■ **Lesetext**:
■ ■ ■ ■ ■ ■ ■

Mit der Ankunft der Externen naht die Stunde der Bewährung. Ich bin, so sieht es aus, verschuldet oder unverschuldet schwach geworden, und nun rücken die Bewährungshelfer an, um mich auf den Pfad der Tugend zurückzuführen. Die Externen bieten mir ein Korsett an, das meine Defizite wenn nicht heilen, so doch mildern soll. Auch hier, im Umgang mit den Externen, die um meinen Arbeitsplatz herumstehen wie die Ärzte um das Krankenbett, höre ich wieder die sanfte Stimme des Management-Mentors, der mir sagt: »Ich habe dieses Buch nur für Dich geschrieben. Du bist noch nicht da, wo Du hinwillst, aber ich will Dich ein Stück Weges begleiten, bis Du selbst verstehst, was Du aus Deinen Möglichkeiten machen kannst.« Könnte es sein, dass an die Stelle patriarchaler Über-Ichs (der brüllende, der jähzornige Chef) nun das sanft säuselnde Über-Ich der Berater und Betreuer getreten ist, die ständig nichts als mein Bestes wollen und nichts von dem, was sie mir sagen, als Kritik verstanden wissen wollen? Wäre ich nur eine Sekunde lang der Superman des Büros, der bei Richard Templar gleich nach dem Frühstück alle Regeln bricht, ich würde diese Händler und Wechsler umgehend aus meinem Tempel vertreiben. Aber wahrscheinlich hat mich diese softe Attitüde, dieses »Wir wollen Ihnen ja nur die Arbeit erleichtern, wir sind doch nur Facilitators, wir sind enablers«-Getue längst schon mürbe und selber weich gemacht. Ein Gutteil dessen, was während der Dienstzeit im Büro geschieht, ist eigentlich Therapie, eine an dieser Stelle zunächst unerwartete Wellness-Phase, in der dafür bezahlte Menschen mir gut und sanft zureden wie einem störrischen Ackergaul. Sie kritisieren mich nicht, sie provozieren mich nicht, sie schreien mich nicht an, im Gegenteil, sie bieten mir ihren »Support« und »Lösungen« an, bei denen ich nur folgen muss, damit daraus eine »Win-Win-Situation«, nämlich mein Lerneffekt und die Prämie des Beraters, entsteht.

■ ■ ■ ■ ■ ■ ■

Einträge aus einem Datensatz:

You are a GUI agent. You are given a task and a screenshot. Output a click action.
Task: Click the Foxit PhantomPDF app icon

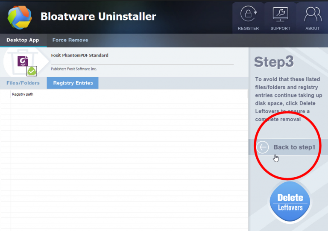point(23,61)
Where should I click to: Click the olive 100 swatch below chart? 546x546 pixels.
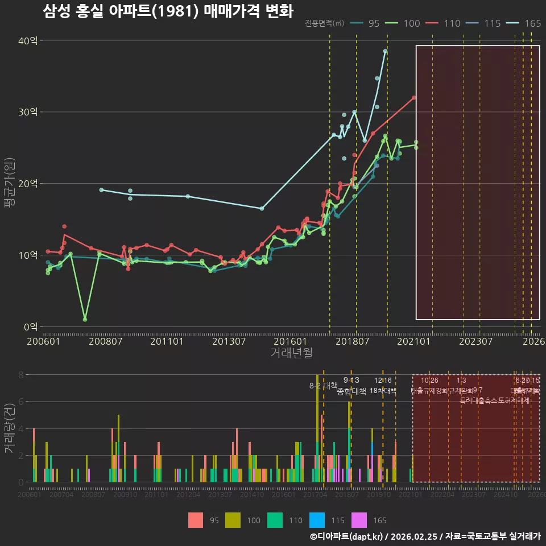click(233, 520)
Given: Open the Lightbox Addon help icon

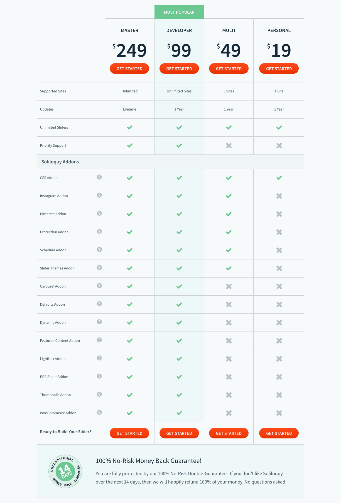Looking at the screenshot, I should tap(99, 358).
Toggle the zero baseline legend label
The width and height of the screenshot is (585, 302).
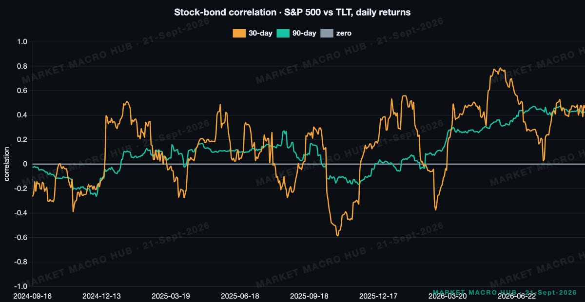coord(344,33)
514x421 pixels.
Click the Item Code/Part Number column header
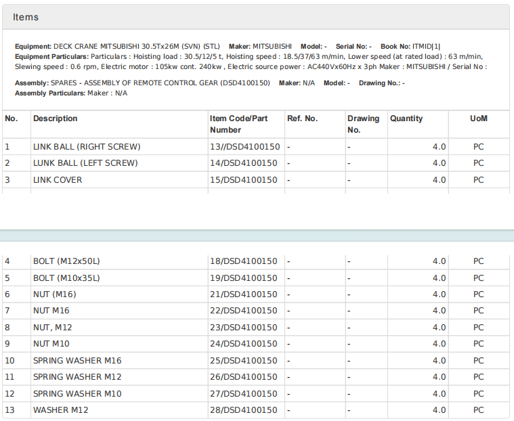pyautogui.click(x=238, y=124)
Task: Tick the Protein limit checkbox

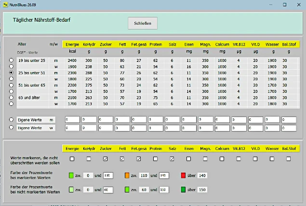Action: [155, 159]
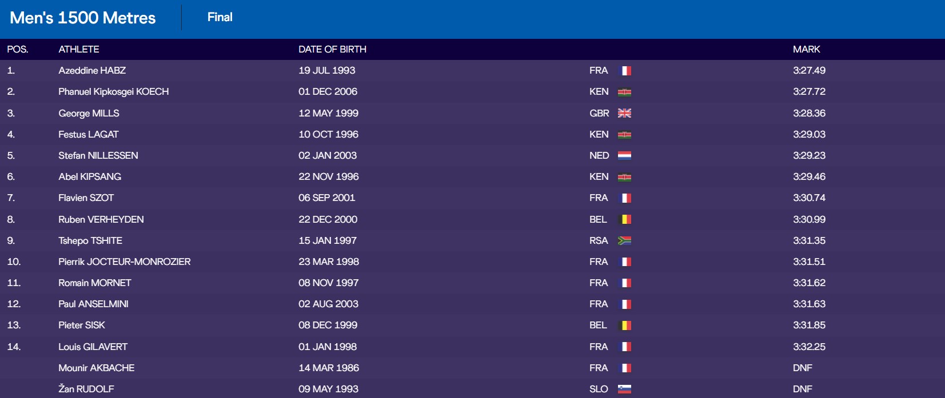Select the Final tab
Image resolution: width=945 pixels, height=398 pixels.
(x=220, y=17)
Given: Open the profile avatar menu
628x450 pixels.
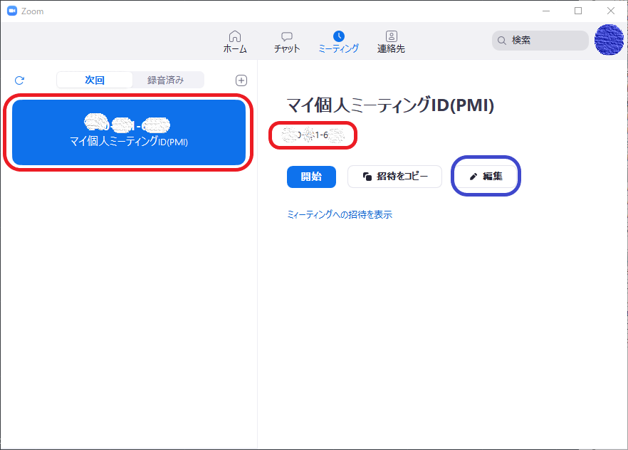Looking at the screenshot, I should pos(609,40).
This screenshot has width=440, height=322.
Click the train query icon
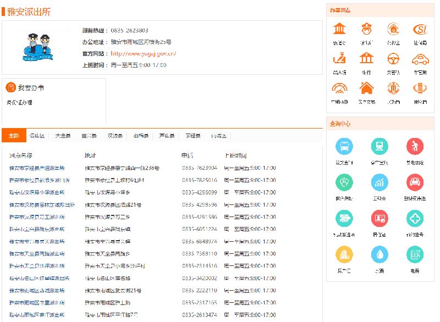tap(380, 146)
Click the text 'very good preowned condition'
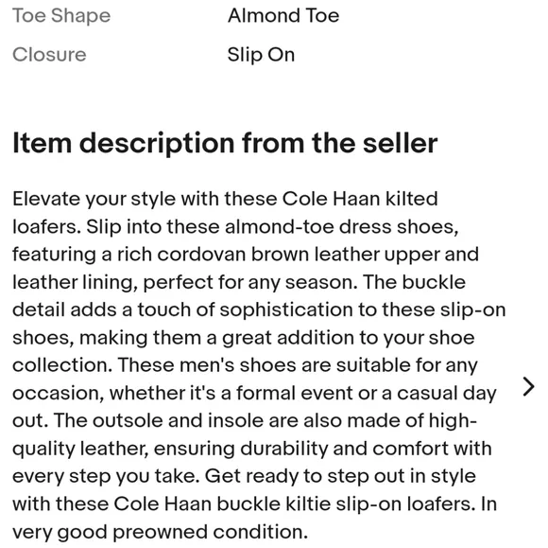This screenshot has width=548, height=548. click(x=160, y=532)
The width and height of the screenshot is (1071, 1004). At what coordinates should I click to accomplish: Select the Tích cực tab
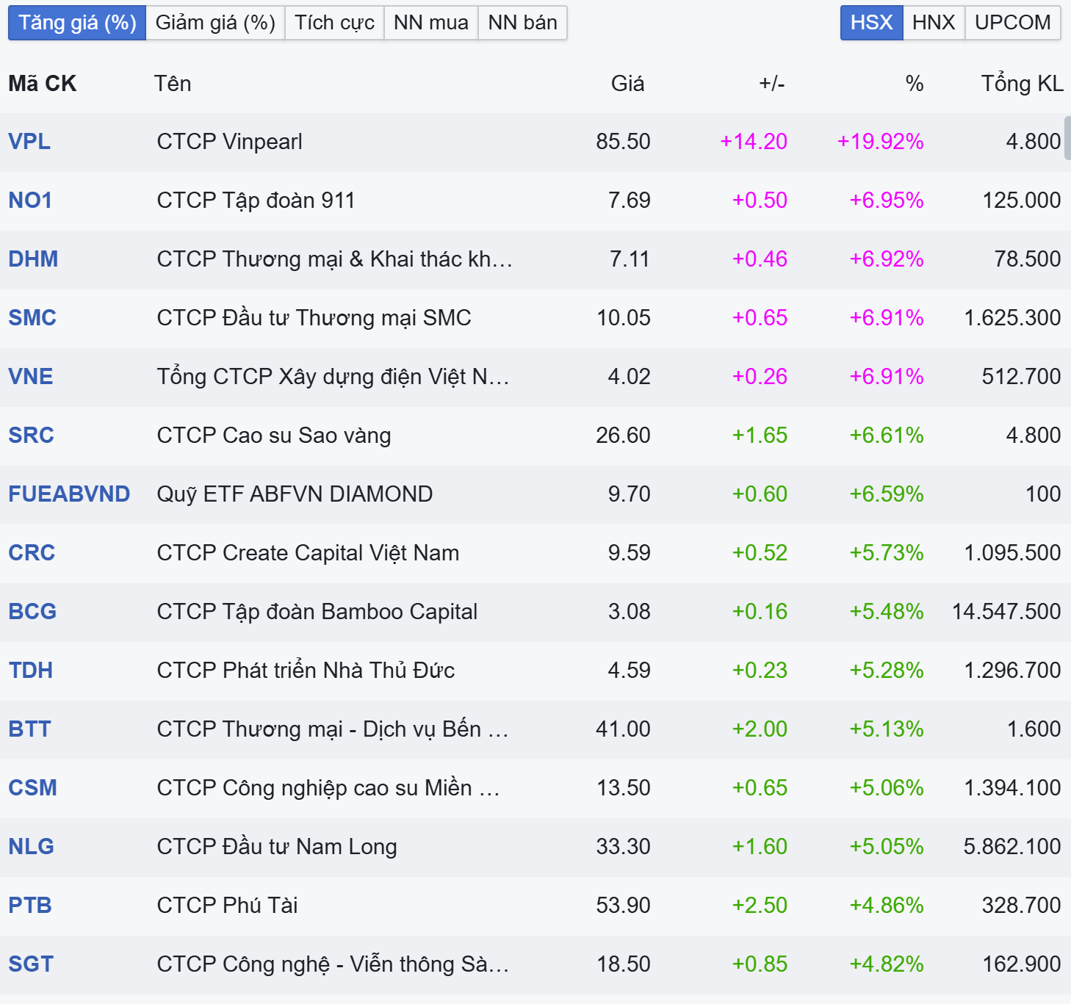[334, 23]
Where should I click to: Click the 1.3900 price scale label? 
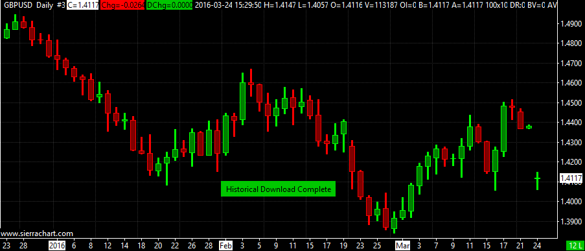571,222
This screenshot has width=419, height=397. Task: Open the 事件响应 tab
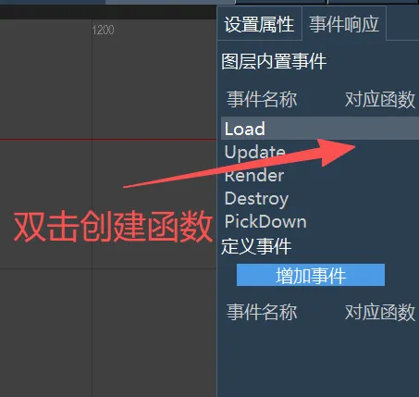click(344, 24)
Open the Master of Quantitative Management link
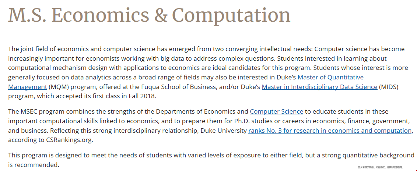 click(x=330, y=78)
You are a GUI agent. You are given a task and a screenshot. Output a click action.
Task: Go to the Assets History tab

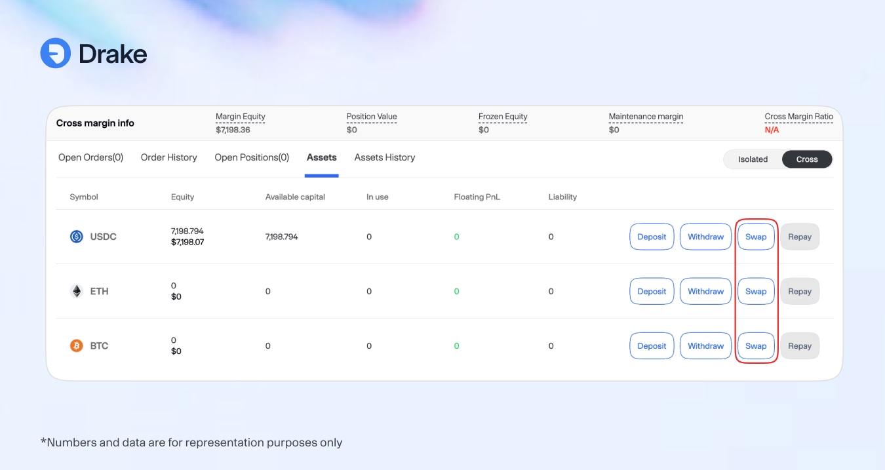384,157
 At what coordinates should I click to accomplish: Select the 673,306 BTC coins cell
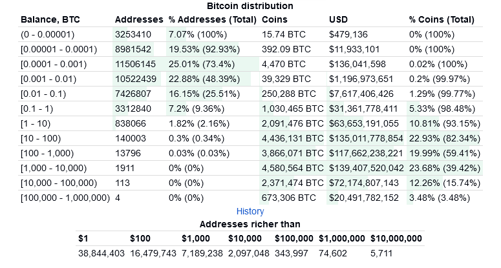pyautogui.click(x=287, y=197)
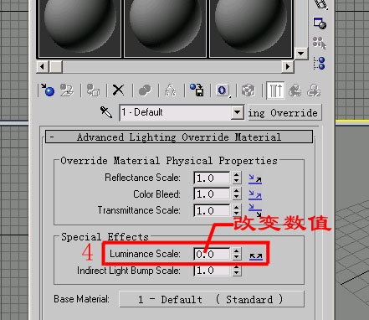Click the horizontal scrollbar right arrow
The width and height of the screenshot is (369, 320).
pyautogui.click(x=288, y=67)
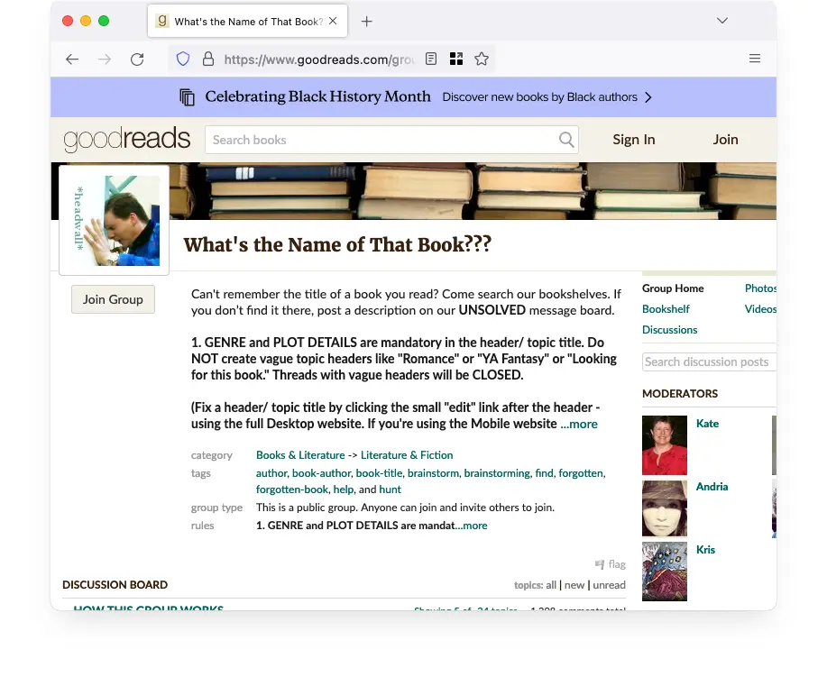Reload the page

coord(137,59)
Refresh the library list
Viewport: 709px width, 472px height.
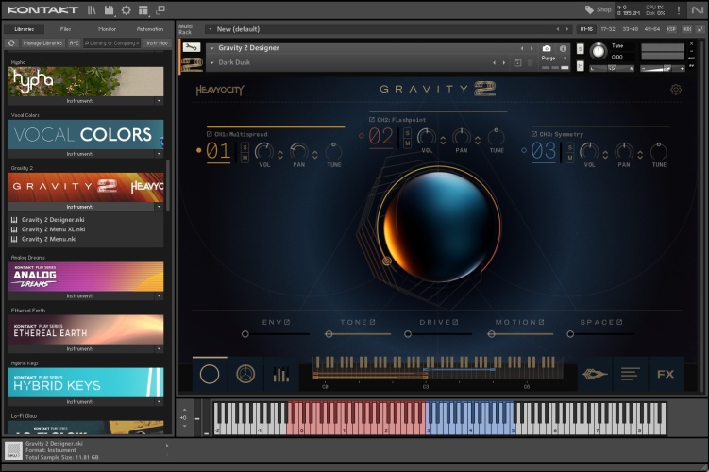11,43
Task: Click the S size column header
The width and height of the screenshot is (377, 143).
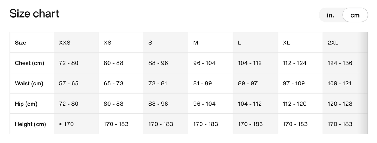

■ ■ ■ ■ ■ ■ ■

■ **Aufgaben**:
[1] Womit vergleicht der Lesetext über die Externen im Büro die Externen, die um den Arbeitsplatz herumstehen?
[2] Setze den Lesetext über die Externen im Büro nach seinem letzten Satz fort.
Das Material wird für die Bearbeitung nicht benötigt.

■ **Deine Antworten**:
[1] Mit Ärzten, die um ein Krankenbett stehen.

[2]
Für all das kann auch der junge Evaluator nichts, der gerade in meinem Büro sitzt, er muss auch sehen, wo er beruflich bleibt und hätte vielleicht auch lieber einen richtigen Beruf als nur einen Flexjob in der Fragebogenindustrie. Strukturell gesehen ist er ein Parasit, wenn wir darunter einen Organismus verstehen wollen, der an oder in einem anderen Organismus lebt und seine Nahrung oder andere Leistung ohne gleichwertige Gegenleistung von seinem Wirt bezieht. Einer der wirklich florierenden Wirtschaftszweige unserer Zeit ist die Branche, die von der Beobachtung, Vermessung, Interpretation und Therapie der Arbeit anderer lebt. Liebe Externe, liebe Berater, wie wäre es, wenn ihr die Beobachtung meiner Arbeit kurzfristig einstellen könntet und mich einfach mal arbeiten ließet? Ich würde beispielsweise gern einfach mal einen Brief schreiben und mich dabei weder selbst beobachten noch von euch beobachtet werden. Raus mit euch Externen, jedenfalls für den Moment, und sei es auch nur, weil ich jetzt meine wohlverdiente (wie man so sagt) Mittagspause antreten möchte.
14:00 Uhr: Strategie-Meeting. Auch wenn man, wie moderne Angestellte, mittags »nur einen Apfel« isst, sollte man – und hier werde ich nun selbst zum Berater und stelle fest, dass mir diesen guten Tipp kein Berater je gegeben hat – diesen Apfel unbedingt in der Kantine verzehren und nicht etwa solitär am Arbeitsplatz. Man sollte sich unbedingt in Abständen unter Menschen begeben, und das heißt nicht etwa nur in Sitzungen. Zwischen Tür und Angel, auf dem Flur, in der Teeküche und vor allem in der Kantine ereignet sich unaufhörlich Bedeutsames – und nicht etwa, weil wir dann nicht das Dienstgespräch pflegten, nein, wir setzen es auf einer höheren, entspannteren und ergiebigeren Ebene fort. Deswegen ist es immer eine gute Idee, das Dienstliche beim Essen zu besprechen; anders als bei Sitzungen strukturiert die Menüfolge den Ablauf des Gesprächs und erzwingt spätestens beim Espresso ein Ergebnis, mit dem man auseinandergehen kann. Jetzt aber rasch zum Strategie-Meeting.